Requirement
After finding "Task: Click the language globe icon" in a line below, print that line and the rest of the lines exactly, leaving out all pictures.

Pixel coordinate grounding data
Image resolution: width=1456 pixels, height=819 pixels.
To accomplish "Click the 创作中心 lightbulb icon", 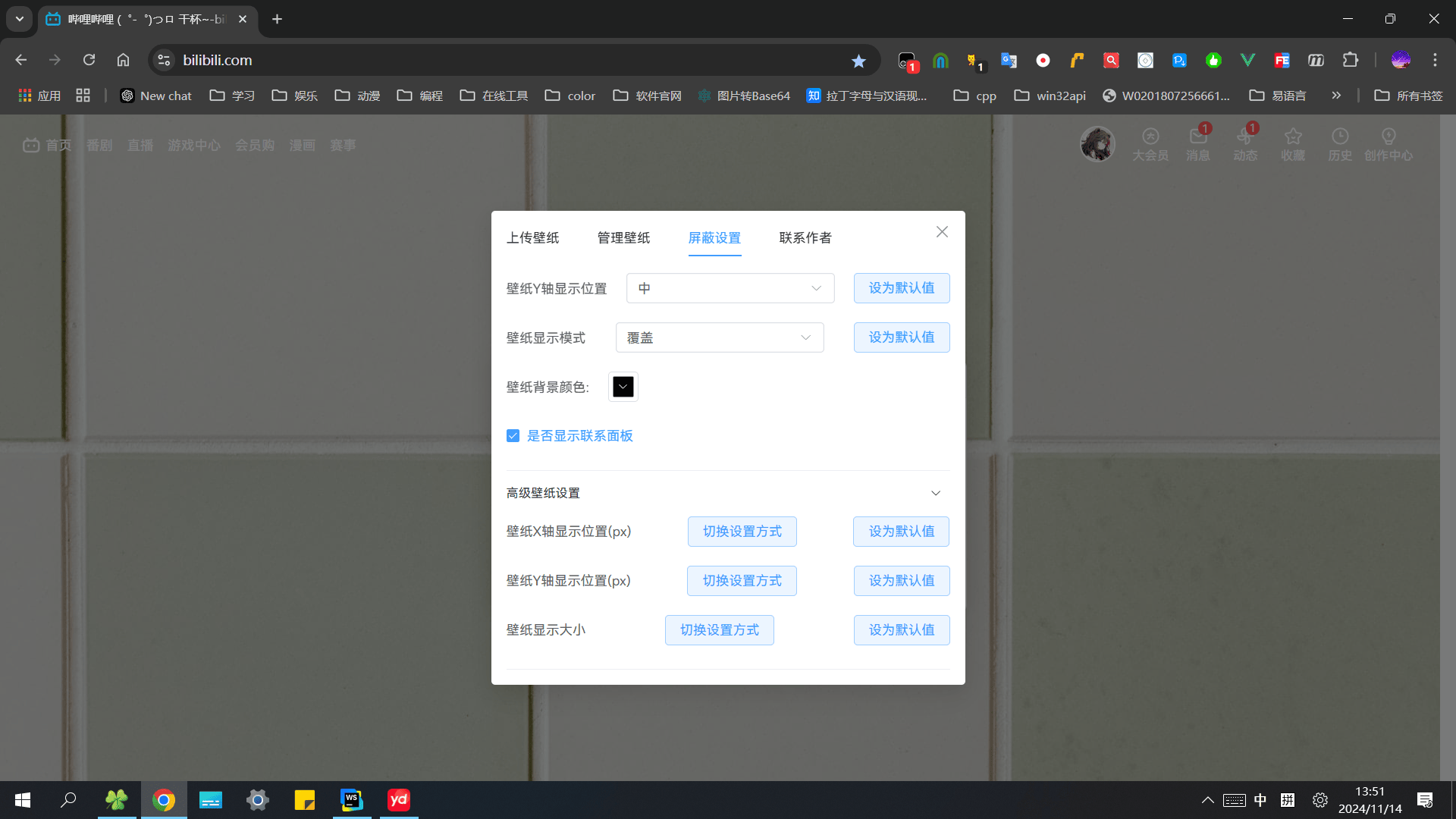I will [1389, 137].
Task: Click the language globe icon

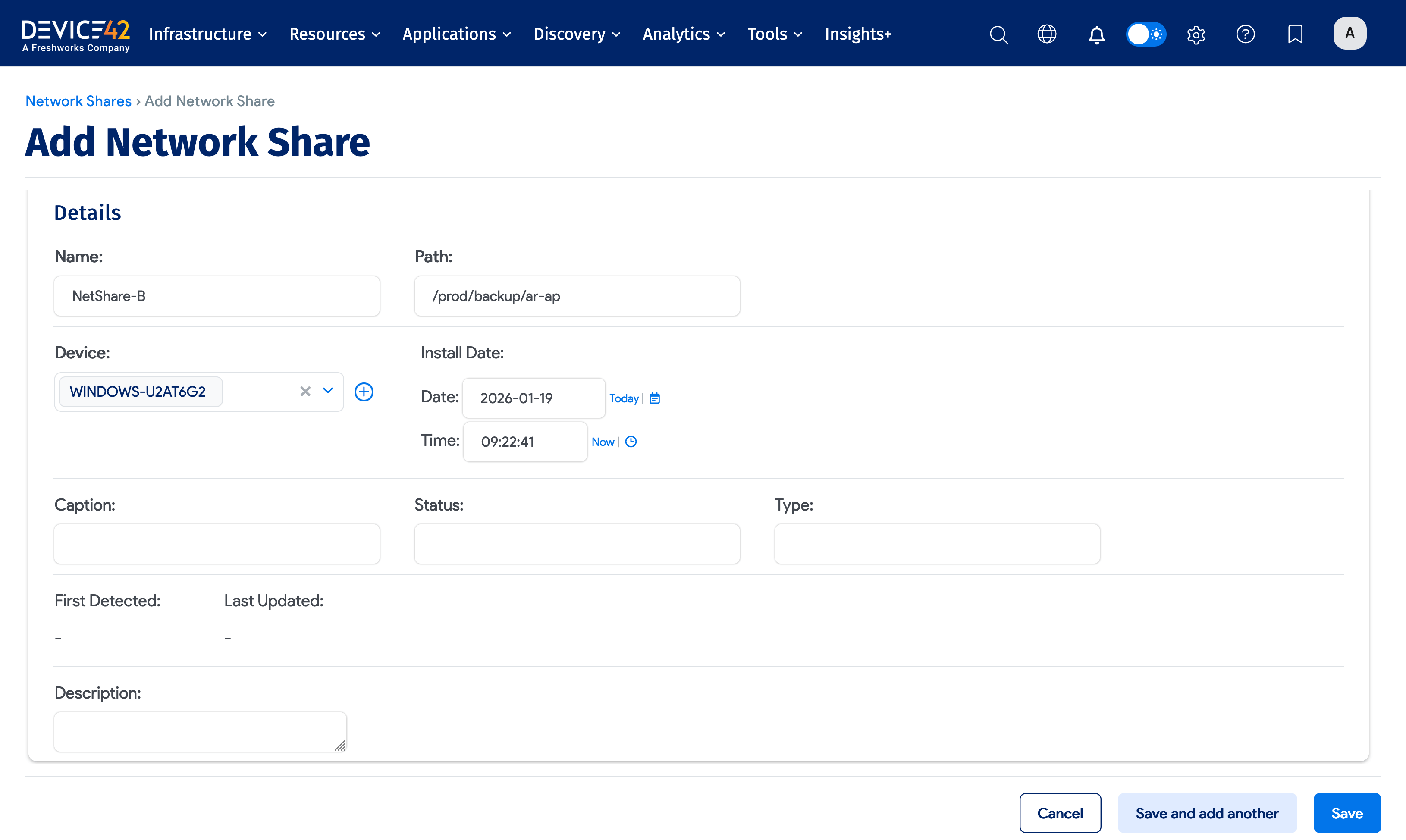Action: (1047, 34)
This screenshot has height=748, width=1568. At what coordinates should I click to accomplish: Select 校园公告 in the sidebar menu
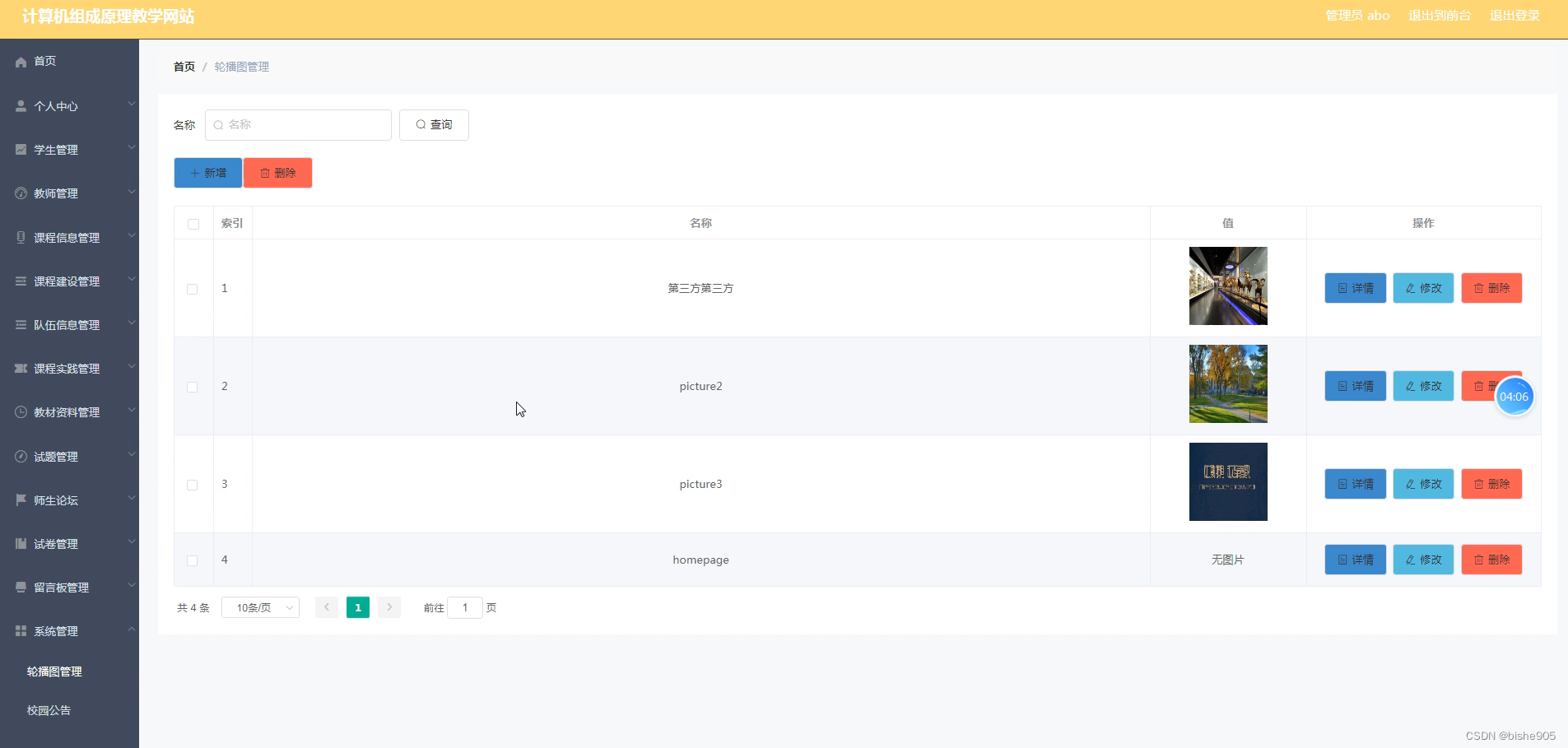[48, 710]
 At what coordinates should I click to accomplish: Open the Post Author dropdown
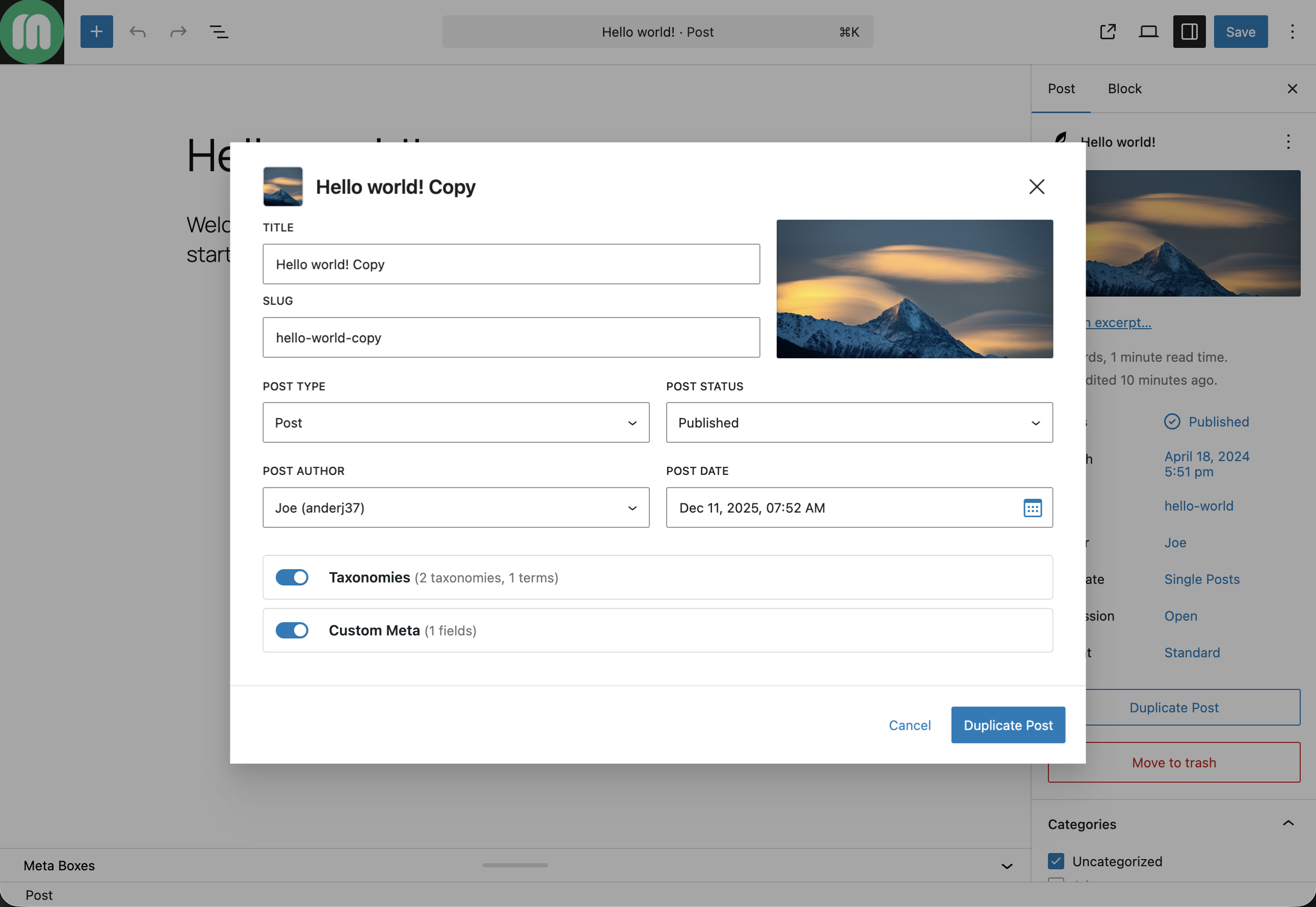click(x=456, y=508)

Result for this exercise
Task: Click the language globe icon

Action: (1047, 34)
This screenshot has height=748, width=1568. At what coordinates should I click to accomplish: Select 校园公告 in the sidebar menu
[48, 710]
 At what coordinates should I click to accomplish: Open the Post Author dropdown
click(x=456, y=508)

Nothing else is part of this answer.